ACTIVITY:
Scan the records for the word "акций". Copy each line that includes it.

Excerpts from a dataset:
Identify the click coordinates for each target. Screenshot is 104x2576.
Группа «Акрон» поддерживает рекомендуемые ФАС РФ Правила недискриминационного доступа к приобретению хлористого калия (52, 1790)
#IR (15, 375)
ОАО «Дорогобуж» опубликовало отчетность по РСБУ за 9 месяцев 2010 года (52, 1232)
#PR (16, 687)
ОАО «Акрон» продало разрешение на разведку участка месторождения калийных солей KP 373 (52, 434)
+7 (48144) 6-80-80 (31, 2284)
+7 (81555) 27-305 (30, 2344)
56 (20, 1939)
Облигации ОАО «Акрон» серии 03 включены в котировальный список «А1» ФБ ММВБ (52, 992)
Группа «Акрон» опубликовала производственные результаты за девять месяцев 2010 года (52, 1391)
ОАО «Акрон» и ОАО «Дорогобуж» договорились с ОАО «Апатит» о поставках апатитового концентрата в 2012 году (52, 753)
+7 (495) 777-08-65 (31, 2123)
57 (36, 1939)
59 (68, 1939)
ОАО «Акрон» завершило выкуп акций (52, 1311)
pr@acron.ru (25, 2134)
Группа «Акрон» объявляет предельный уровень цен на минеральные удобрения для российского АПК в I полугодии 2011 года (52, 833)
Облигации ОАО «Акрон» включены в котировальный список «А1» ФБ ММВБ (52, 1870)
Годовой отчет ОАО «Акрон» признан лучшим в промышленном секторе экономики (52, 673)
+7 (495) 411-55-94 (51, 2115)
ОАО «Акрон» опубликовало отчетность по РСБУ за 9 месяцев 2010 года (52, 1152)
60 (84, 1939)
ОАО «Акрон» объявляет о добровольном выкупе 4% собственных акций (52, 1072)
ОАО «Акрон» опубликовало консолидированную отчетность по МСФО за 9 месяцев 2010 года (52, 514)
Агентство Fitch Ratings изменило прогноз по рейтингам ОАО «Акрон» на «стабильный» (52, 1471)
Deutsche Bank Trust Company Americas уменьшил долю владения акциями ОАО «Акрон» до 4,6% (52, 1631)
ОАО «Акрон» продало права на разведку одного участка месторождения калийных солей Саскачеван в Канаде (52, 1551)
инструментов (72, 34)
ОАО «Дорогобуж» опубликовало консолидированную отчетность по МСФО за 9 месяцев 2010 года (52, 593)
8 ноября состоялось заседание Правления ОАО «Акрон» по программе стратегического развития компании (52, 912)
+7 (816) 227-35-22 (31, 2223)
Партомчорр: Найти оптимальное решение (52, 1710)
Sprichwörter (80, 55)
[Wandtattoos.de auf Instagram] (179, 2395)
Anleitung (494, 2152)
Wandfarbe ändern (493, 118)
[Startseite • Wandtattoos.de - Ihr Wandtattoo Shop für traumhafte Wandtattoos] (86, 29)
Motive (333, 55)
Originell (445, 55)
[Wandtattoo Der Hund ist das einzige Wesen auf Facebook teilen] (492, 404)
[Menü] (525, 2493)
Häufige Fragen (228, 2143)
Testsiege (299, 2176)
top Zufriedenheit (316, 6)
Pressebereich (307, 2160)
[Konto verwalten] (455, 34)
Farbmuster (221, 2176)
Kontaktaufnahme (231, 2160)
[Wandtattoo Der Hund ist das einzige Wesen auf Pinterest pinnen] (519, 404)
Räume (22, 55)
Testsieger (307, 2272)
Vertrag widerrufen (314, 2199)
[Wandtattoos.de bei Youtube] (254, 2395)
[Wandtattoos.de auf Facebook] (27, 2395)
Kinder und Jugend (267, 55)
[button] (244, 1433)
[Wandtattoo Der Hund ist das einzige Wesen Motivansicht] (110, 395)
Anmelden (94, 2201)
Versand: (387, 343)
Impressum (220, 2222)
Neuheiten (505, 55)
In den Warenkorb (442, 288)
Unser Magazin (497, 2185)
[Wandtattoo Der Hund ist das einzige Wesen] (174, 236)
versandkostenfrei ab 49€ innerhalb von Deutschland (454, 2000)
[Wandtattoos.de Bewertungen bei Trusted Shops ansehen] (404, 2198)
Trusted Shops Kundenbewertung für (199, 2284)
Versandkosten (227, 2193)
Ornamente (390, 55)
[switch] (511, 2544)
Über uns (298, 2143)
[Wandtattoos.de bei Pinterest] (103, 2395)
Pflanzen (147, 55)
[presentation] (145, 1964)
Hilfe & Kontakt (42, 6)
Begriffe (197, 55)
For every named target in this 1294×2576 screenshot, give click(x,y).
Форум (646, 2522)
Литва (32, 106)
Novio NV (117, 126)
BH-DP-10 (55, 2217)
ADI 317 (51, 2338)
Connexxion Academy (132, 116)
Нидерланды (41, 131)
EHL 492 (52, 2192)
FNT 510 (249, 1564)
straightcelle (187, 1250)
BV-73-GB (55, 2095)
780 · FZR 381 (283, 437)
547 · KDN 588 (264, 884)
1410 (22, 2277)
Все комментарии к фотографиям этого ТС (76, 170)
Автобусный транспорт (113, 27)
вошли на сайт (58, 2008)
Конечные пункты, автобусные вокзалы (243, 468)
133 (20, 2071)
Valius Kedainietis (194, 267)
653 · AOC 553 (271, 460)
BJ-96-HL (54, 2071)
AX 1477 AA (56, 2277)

WRITTEN SOLUTION:
ОАО «Акрон» завершило выкуп акций (52, 1311)
ОАО «Акрон» объявляет о добровольном выкупе 4% собственных акций (52, 1072)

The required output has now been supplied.